Los que allí nos reuníamos, observábamos la ciudad con devoción, y éramos hijos de diferentes madres, de estratos sociales diferentes y rezábamos diferentes credos, pero algo teníamos en común: o corríamos mucho, o nos encantaba correr. Y aunque desde fuera pudiera parecer que en aquel lugar imperaba la tiranía de la calidad física, en el fondo anidaban los buenos valores que el deporte fomenta. Era habitual, en un deporte escaso de dinero como el atletismo, crear dioses de barro que se desmoronaban al salir de la pista.

Tampoco nosotros, los atletas de provincias, como nos llamaban en Madrid, vivimos la juventud como los demás jóvenes de nuestra edad, porque salíamos de fiesta veces contadas. Nuestras opciones eran el cine de los sábados por la tarde, en los Brooklyn, con un buen paquete de conguitos, eso sí; y la caña después de entrenar, en Jaiman, un bar en la calle Fermín Canella. Por cierto, la cañita nos la jugábamos a los chinos. Frecuentábamos también una cervecería en Muñoz Degraín llamada Kronen, donde competíamos a los dardos. Competíamos por todo. Pero a cambio de tanto sacrificio, era un gustazo deslizarse por la pista; y a cambio de tanta dedicación, teníamos aquel sentimiento de amor por lo que hacíamos que lo llenaba todo. El atletismo lo llenaba todo; seleccionaba nuestras compañías; escogía nuestras conversaciones y diseñaba nuestro tiempo libre. En definitiva, el Cau marcaba una forma de vivir, y teníamos el corazón verdinegro, porque si no podíamos correr, no era nuestra guerra.

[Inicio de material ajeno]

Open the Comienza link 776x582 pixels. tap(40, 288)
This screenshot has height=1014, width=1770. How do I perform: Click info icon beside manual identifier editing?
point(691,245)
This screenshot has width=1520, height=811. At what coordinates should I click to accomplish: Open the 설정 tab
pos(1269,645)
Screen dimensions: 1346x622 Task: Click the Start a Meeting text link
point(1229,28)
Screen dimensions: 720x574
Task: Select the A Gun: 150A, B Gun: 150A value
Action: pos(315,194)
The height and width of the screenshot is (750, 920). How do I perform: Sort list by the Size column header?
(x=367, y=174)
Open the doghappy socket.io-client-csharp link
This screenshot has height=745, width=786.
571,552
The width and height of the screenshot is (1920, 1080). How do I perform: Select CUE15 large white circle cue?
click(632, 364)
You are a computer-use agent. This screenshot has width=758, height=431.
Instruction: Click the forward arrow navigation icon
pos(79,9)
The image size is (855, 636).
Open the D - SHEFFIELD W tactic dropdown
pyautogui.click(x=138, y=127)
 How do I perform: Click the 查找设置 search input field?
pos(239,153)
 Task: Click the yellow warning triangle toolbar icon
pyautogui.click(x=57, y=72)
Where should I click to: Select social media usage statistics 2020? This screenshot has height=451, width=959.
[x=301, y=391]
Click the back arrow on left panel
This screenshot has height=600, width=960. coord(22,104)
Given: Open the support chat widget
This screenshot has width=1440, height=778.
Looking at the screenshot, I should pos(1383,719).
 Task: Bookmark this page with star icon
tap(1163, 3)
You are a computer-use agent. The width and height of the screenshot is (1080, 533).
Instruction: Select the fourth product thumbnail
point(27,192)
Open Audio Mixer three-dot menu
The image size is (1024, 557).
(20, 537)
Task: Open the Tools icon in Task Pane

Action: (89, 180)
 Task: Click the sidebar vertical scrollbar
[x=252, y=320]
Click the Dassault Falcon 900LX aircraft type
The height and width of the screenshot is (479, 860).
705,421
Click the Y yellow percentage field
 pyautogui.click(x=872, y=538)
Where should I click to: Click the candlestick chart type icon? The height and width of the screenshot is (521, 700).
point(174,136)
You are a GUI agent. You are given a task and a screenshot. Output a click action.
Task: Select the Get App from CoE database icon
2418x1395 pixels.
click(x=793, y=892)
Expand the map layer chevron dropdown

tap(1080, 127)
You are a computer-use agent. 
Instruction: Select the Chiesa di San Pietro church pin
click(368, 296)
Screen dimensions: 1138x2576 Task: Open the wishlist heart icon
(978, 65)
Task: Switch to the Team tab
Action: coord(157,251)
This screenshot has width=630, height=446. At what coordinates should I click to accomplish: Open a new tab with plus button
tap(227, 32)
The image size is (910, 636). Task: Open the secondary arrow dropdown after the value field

Pero también es cierto que si como atleta no tuve especiales problemas; como entrenadora viví en mis carnes el machismo de la época. Un buen entrenador, hombre, era algo que se demostraba en un momento y quedaba dicho. En cambio yo, como mujer, debía de corroborar cada día, y en cada metro que corrían mis atletas, lo buena entrenadora era. Debía demostrar que era algo más que una mujer, rubita y mona, que paseaba su palmito por la pista; y eso no me lo ha contado nadie, lo he vivido yo. Yo he sufrido el machismo en este deporte con tantos, afilados e hilvanados detalles que necesité mucho coraje para seguir allí. A las mujeres del deporte, en mi generación, como en tantas otras, el género masculino nos lo ha puesto difícil, pero no ha podido con nosotras.

Merece la pena recordar que nací en Loza pero me hice persona en Oviedo. Aquí fui universitaria; aquí me formé como atleta y de aquí son mis mejores amigos. Y como lo único seguro en la existencia es el cambio, ya no voy todos los días al Cau, pero mi vida social y un gran pedazo de mi corazón siguen alrededor de esas pistas. Sigo tomando los cafetinos con mi gente, en el Mari Luz de la plaza San Miguel. Pero lo que más me une a esta muy noble Vetusta, es que aquí nació mi hija; y ella ama esta ciudad sobre todas las demás, y siempre tiene a punto un: "¡Mamá, que bonito es Oviedo!".

Pero no quiero que se revendan conciencias, ni someter mis recuerdos al olvido, porque de repente me he hecho mayor y se me han acabado las prisas y las ganas de figurar. De repente quiero decir lo que digo, y sentir lo que siento; y si pudierais mirar a través de mi corazón, veríais a una adolescente, rubia y pecosa, corriendo libre como el viento, en la pista del Cau.